Mohammad-Ali Sepanlou (محمدعلی سپانلو; November 20, 1940 – May 11, 2015) was an Iranian poet, author, and literary critic. Born in Tehran, Iran. He has been a founder member, a member of the executive board, and editor of the journal of the Writers’ Association of Iran, in which capacity has opposed both the former regime of Shah Mohammad Reza Pahlavi and the Islamic Republic of Iran, speaking out against censorship.

Sepanlou received his diploma from Dar ul-Funun high school. He graduated from University of Tehran Faculty of Law in 1963.
Throughout his literary career, Sepanlou published over 60 books. His works have been translated into English, French, German, Swedish, Dutch, and Arabic.
Sepanlou also translated works of several renowned writers and poets, Jean-Paul Sartre and Albert Camus as well as Horace McCoy, Yiannis Ritsos, Arthur Rimbaud, and Guillaume Apollinaire into Persian. He took part in many literary seminars and conferences around the world, introducing Iranian culture and literature to writers, critics, and book-enthusiasts in other countries. His book "Pioneer Writers of Iran", which is a selection of literary works of 20th Century Iranian writers, along with his review of their works, is among the educational literary sources which are being taught in many universities in Iran.
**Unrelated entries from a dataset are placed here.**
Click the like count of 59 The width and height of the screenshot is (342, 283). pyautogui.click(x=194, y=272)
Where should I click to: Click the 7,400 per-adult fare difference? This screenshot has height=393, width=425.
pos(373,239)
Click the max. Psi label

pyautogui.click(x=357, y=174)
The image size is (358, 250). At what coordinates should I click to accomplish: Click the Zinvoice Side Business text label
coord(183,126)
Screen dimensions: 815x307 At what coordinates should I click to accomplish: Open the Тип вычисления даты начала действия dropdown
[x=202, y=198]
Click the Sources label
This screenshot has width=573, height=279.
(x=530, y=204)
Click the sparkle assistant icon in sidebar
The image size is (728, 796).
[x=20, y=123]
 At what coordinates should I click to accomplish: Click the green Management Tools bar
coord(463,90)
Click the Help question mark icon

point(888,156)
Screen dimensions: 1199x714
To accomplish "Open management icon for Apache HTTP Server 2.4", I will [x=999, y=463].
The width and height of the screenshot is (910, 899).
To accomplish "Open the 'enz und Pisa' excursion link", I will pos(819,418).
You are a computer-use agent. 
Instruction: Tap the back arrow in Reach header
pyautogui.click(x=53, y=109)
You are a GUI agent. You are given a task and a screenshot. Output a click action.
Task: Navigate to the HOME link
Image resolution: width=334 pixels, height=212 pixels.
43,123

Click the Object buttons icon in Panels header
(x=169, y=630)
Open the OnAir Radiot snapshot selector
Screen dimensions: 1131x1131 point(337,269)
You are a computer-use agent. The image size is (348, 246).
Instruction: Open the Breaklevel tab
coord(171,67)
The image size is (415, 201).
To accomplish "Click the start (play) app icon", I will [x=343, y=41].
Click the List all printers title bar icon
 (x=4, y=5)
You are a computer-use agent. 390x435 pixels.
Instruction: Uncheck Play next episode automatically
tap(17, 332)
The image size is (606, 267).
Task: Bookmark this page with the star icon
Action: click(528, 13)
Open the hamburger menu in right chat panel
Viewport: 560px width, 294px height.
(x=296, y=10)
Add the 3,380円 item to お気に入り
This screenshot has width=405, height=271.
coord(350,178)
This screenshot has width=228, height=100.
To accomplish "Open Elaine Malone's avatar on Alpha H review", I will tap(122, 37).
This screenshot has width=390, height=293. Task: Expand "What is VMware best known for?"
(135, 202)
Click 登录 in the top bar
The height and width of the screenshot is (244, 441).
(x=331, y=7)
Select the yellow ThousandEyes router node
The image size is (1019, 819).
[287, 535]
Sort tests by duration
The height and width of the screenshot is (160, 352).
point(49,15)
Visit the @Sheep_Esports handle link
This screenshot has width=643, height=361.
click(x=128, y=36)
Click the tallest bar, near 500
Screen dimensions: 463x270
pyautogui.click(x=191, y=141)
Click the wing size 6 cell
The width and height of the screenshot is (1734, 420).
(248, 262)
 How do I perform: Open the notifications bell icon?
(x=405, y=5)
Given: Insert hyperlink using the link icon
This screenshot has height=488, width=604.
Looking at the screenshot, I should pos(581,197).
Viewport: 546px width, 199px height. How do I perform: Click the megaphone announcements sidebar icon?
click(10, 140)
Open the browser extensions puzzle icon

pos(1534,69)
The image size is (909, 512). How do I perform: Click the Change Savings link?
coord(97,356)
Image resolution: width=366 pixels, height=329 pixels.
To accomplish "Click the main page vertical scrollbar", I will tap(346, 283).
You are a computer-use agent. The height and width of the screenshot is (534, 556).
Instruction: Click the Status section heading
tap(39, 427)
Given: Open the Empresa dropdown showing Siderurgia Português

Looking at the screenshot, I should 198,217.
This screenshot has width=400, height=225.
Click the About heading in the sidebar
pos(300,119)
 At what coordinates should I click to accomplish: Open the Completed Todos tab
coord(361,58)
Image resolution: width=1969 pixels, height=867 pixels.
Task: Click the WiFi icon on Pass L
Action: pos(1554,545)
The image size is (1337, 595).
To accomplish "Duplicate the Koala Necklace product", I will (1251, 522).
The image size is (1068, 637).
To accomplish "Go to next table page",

He also tried his hand at acting and appeared in films by Amir Qavidel, Nasser Taghva’ee and Ali Hatami. Sepanlou, with his poetry collections, not only wrote historical material about Teheran, but also created masterful poetry. Sepanlou was always a vocal supporter of freedom of speech and press freedom – he was very active on freedom of speech in particular. Sepanlou was definitely one of the people subject to censorship and one of those who suffered because of it. Some of his works were either not printed at all, or if they were, only in strictly censored form. But he never really gave up. Some of his works were printed abroad to evade censorship. However, there are also a few works that Sepanlou wrote, but that haven't been published to this day. In one of his latest interview, he complained about the situation and said he was considering giving up writing entirely. He was married to Partow Nouriala. He died in Tehran in 2015.

==Awards==
Sepanlou was awarded the French Legion of Honour and the Max Jakob Memorial Award for his scholarly and literary achievements.